Clarify Semantics of Assignment in MIR #97567

JakobDegen · 2022-05-30T23:12:59Z

This PR clarifies the semantics of assignments in MIR to match what I suggested here (cc #68364).

The first commit updates documentation to reflect this change.
The second commit updates const eval to use the correct evaluation order. It does not yet update it to also retag the LHS place as unique. It is unclear how to implement this and likely needs a significant refactor, and so might be better left to future work.
The third commit adds utilities to rustc_middle to handle these semantics soundly.
The fourth commit updates InstCombine to be sound in the face of these semantics. I was not able to add a test for this, because without destprop or a similar function pass, there are too many temporaries to set this off. I briefly went through all the other passes, and I did not find anything that might not comply with this (except for dest prop, but that's being fixed elsewhere).

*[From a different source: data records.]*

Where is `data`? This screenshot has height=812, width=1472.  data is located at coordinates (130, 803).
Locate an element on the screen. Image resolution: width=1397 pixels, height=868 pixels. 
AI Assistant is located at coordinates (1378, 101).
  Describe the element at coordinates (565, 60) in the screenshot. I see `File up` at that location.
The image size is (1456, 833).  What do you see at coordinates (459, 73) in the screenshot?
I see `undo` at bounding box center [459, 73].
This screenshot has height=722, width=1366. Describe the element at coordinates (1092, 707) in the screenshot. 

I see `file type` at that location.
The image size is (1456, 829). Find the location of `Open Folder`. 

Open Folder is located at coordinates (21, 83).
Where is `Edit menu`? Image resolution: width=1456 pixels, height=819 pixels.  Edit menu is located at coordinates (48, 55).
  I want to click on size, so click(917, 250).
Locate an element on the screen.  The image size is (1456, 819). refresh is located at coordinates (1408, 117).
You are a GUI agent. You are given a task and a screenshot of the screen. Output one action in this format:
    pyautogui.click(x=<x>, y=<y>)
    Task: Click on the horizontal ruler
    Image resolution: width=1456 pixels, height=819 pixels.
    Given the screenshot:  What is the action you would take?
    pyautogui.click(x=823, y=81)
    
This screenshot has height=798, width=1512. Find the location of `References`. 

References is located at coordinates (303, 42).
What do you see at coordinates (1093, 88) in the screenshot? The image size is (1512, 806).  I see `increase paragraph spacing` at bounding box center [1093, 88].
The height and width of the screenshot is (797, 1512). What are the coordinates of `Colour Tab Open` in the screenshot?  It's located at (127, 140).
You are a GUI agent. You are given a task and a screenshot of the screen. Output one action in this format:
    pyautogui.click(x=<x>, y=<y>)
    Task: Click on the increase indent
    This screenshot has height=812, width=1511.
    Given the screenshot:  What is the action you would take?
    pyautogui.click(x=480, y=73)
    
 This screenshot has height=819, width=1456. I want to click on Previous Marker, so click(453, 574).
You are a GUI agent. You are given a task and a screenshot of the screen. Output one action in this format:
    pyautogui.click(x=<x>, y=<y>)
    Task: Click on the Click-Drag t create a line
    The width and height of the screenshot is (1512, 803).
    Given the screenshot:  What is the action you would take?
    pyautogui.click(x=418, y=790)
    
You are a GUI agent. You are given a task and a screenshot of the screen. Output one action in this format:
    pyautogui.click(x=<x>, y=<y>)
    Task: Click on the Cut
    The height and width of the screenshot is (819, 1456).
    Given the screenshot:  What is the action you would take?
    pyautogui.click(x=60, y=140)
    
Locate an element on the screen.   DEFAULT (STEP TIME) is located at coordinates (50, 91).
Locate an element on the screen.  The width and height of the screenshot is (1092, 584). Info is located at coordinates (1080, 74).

@RalfJung expressed some concerns that these semantics might be too subtle/footgunny, and we should instead have an explicit flag on StatementKind::Assign that indicates which version of the semantics the statement gets. This is a tradeoff - it would indeed simplify things for people trying to reason about the semantics. However, it would also be a larger refactor and we'd have to decide whether/how not to support it in borrowck, support it in codegen, etc. Seeing that at least for now the amount of complexity this introduces seems to be minimal, I am personally against such a change until we have more evidence of this causing actual problems.

r? @oli-obk

rust-highfive · 2022-05-30T23:13:02Z

Some changes occured to the CTFE / Miri engine

cc @rust-lang/miri

bors · 2022-05-31T23:59:17Z

☔ The latest upstream changes (presumably #97582) made this pull request unmergeable. Please resolve the merge conflicts.

RalfJung · 2022-06-02T13:22:57Z

compiler/rustc_const_eval/src/interpret/step.rs

                // Avoid recomputing the layout
                let op = self.eval_operand(operand, Some(dest.layout))?;
                self.copy_op(&op, &dest)?;
            }

            BinaryOp(bin_op, box (ref left, ref right)) => {
-                let layout = binop_left_homogeneous(bin_op).then_some(dest.layout);
-                let left = self.read_immediate(&self.eval_operand(left, layout)?)?;
+                let left = self.read_immediate(&self.eval_operand(left, None)?)?;


This needs careful benchmarking; the perf gain from that optimization was quite noticeable in the past.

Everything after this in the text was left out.